An important inaugural trip took place on December 27 when a new 91-kilometre (57-mile) high-speed train route officially began connecting the cities of Beijing and Xiong’an travelling up 350 km/hour (217 m/hr).
The bullet trains took their initial run on a line built during the harshest months of Covid-19, when China was contagion-proofing to prevent further spread of the virus.
Works were carried out in two phases. The first wrapped up on September 30, 2019 (prior to the pandemic) when the link between the Beijing West Railway Station and Daxing International Airport was completed. The second ended last December and concluded the project. The train terminus is Xiong’An, an emerging city expressly designed to become a sustainable, innovative “smart city” within just a few years.
China thus continues to invest in high-speed rail along with other major world economies, convinced that fast and sustainable transport is one of the most effective paths for future development. This is happening in England, which is building a high-speed train connecting the south with the north; in Italy, where construction work is ongoing to complete Europe’s TEN-T corridors; and of course in the United States, where Webuild Group will take part in the planned construction of the first high-speed train in Texas connecting the cities of Dallas and Houston.
The journey toward Xiong’An
The route begins in Beijing, a megalopolis with 21 million residents. The lightning-fast journey takes less than 50 minutes, and the view out the window looks toward the marshy lands to the southwest of the capital city. The seventeen pairs of trains that run daily on this line can transport up to 600 people, cutting the time needed to cover the nearly 100-kilometre distance (nearly 60 miles) in half.
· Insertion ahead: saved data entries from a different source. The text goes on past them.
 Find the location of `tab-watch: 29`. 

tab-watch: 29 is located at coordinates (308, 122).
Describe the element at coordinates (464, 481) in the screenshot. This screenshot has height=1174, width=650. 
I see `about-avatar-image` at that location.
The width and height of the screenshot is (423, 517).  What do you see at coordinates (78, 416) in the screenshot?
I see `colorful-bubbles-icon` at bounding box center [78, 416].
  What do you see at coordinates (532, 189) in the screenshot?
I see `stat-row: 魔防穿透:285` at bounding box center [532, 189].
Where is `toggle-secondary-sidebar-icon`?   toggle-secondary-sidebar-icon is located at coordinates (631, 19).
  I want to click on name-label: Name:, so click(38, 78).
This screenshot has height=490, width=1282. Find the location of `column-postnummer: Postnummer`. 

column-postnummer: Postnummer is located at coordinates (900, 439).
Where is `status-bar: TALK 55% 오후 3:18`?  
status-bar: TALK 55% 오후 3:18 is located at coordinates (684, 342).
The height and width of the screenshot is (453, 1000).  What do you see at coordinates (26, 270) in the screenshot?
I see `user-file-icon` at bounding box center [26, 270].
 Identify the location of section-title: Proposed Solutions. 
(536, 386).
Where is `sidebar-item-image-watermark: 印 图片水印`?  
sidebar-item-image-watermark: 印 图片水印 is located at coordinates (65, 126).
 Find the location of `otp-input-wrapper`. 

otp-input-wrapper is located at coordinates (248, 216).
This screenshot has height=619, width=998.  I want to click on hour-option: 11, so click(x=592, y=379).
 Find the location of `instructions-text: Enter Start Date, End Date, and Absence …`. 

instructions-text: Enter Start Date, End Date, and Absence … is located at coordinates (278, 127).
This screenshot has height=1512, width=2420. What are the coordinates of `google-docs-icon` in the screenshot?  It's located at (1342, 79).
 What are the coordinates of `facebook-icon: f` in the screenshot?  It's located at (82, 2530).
This train is a trailblazer, witnessing shifts in civilisation and innovation in a place where the future is still “under construction.” At the Xiong’an worksite, China is putting itself to the test, sustainability-wise. In a country of large metropolises, massive industrialisation and widespread pollution, the current challenge is to build a new model for “green” development.
This is the purpose of Xiong’An New Area, the city’s full name. The city was expressly designed to be “smart” and non-polluting, inspired by city living models typical of modern metropolises in Northern Europe.
As part of this major challenge, the Intercity Railway is the first strategic infrastructure connecting Xiong’An with Beijing and the rest of the country. But its impact is not limited to connections between the two cities: the railway will help accelerate development of the Beijing-Tianjin-Hebei area, creating another enormous productive cluster on the heels of what China has already accomplished in the Yangtze.
The ‘city of the future’ for a sustainable China
Some observers are saying that Xiong’An is a historic experiment. The city is proof that China has set off on a new, transformative path, shifting its approach to production and going from being the leading emitter of greenhouse gases to one of the world champions in green technology production.
Spanish architect Vicente Guallart, who was commissioned to design one of the new city’s districts, explains the significance of the Xiong’an operation well.
“We are finishing a pandemic,” said Guallart, “and now is a moment to ratify how we are going to live with new ecological principles to merge humanity and nature.”
Practically speaking, work on the construction sites in Xiong’An is still underway and preparing the area to host some 2.5 million residents by 2030. Homes and businesses will only use clean energy, and electric vehicles and sustainable mobility options will be the main forms of transport.
Wooden buildings and drones: Xiong’An’s “green lessons”
Transport, social life, work, and leisure time: in the city of the future, all of these will be transformed. More specifically, the tools for moving, working and interacting will all change, becoming more oriented toward sustainability and innovation. In the neighborhoods currently under construction, most houses will be made of wood, with remote working spaces provided for at home. Buildings will be equipped with solar panels and terraces for drone landings, the main mode of delivery for a variety of services and goods.
Amid the futuristic neighborhoods of Xiong’An, the Chinese government aims to open new hospitals, universities, and headquarters of state-owned enterprises, as well as technology companies. These will include a innovation hub supported by the United Kingdom with an investment worth $11.4 billion (€9.35 billion), along with the headquarters of the three major Chinese technology companies: Baidu, Alibaba and Tencent. According to American multinational bank Morgan Stanley, the city will draw $380 billion (€311 billion) in overall investment.
Announced by Chinese President Xi Jinping in April 2017, Xiong’an is slated to be the first of 500 new cities built to reframe the “smart city” concept. This set of new cities is primed to become the main tool to reduce harmful air pollution levels, which are particularly high in the province of Hebei in the north of China.
It’s a new urban experiment that’s not too far removed from the one that took place 40 years ago, when Deng Xiaoping embraced the idea of a large city on Lake Balyandgian, which at the time had previously only been home to fishing families. Forty years later, the megalopolis of Shenzhen has taken the place of that sleepy fishing village. 20 million residents are now concentrated in one of China’s most powerful economic and financial hubs. The success of that experiment is a good indication of the prospects for Xiong’an.